First, a defender with the Q of spades is liable to come down to Qxx of spades and a club for the last four cards. First, that defender has little reason to save two clubs; second, that declarer is likely to worry that declarer's situation is this:

K
--
--
Jxx

AJx
--
--
A

If a defender saves Qxx of spades, then you will know that 2 of the defender's last six cards are spades. In this situation, you can lead to the queen, play the jack on the next lead (if the queen loses), and be absolutely assured of getting either a club trick or a spade trick.

I rate this as pushing the chance of success to almost 100%. (The same misdefence can occur for the first line of play. However, a defender is very unlikely to bare the club honor and save Qxx of clubs.)

But what if the defender with the Q of spades does come down to Qx (and hence there is only one spade out for the last three tricks)? The defense can still mis-step. If Righty has AKx of clubs as the last three cards, it is going to be difficult for Lefty to duck a club. For all Lefty knows, you will play your queen of clubs, it will win, then you will cash your ace of spades and he will get the bottom board instead of you.

Reprise

When I analyzed the "two-suited winner squeeze", I was astounded at the extremely high percentage of success. When I analyzed the two-loser winkle situation (above), I again was astounded at the extremely high percentage of success.

I am apparently not alone in this. I gave both problems to a good player, and he did not run a squeeze in the first situation or try the winkle in the second situation.

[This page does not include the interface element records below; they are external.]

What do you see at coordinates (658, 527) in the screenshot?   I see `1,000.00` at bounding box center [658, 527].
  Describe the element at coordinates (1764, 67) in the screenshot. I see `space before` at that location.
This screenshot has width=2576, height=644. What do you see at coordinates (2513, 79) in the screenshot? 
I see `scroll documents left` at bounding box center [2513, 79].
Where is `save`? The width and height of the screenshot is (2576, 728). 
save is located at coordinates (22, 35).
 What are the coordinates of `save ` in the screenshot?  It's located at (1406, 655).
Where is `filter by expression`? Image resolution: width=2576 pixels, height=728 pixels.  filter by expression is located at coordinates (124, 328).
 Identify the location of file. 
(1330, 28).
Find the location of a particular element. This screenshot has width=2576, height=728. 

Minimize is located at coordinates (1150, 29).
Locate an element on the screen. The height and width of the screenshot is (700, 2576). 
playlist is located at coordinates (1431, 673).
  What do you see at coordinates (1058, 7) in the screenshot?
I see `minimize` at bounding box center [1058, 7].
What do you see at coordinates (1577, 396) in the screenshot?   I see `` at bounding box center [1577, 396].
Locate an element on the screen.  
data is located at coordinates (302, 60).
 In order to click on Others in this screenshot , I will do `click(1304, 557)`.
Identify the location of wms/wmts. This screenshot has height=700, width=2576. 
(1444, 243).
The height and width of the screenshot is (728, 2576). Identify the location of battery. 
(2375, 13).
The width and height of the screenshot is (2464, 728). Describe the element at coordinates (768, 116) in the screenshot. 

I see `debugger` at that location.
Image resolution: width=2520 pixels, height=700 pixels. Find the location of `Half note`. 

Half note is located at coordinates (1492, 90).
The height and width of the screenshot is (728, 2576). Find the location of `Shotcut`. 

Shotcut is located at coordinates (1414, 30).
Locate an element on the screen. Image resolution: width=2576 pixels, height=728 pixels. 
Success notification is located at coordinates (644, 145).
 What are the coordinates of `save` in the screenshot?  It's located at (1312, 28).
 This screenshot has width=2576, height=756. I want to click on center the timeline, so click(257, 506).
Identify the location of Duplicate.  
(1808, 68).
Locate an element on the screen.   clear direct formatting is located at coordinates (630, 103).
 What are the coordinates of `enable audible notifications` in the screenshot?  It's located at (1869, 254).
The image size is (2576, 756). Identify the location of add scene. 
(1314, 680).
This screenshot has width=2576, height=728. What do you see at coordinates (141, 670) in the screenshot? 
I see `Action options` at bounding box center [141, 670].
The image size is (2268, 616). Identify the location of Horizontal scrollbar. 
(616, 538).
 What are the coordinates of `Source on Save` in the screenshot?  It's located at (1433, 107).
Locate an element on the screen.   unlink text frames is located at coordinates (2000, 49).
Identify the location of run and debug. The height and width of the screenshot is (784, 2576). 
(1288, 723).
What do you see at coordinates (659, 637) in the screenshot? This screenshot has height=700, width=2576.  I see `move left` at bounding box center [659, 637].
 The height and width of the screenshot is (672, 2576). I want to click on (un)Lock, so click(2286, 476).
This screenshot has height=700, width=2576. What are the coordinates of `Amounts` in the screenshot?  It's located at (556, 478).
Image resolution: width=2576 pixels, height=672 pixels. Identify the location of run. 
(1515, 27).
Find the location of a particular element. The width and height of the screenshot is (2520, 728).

In retrospect, the two situations have the same reason for (1) seeming to have a low probability of success yet in fact (2) having a high probability of success. In both, the chance of success before the squeeze is low. In both, the chance for success becomes very high because the squeeze (usually) forces out a needed losing card. It is just very difficult to appreciate, without analysis, the problems created for the defense by the loss of this losing card.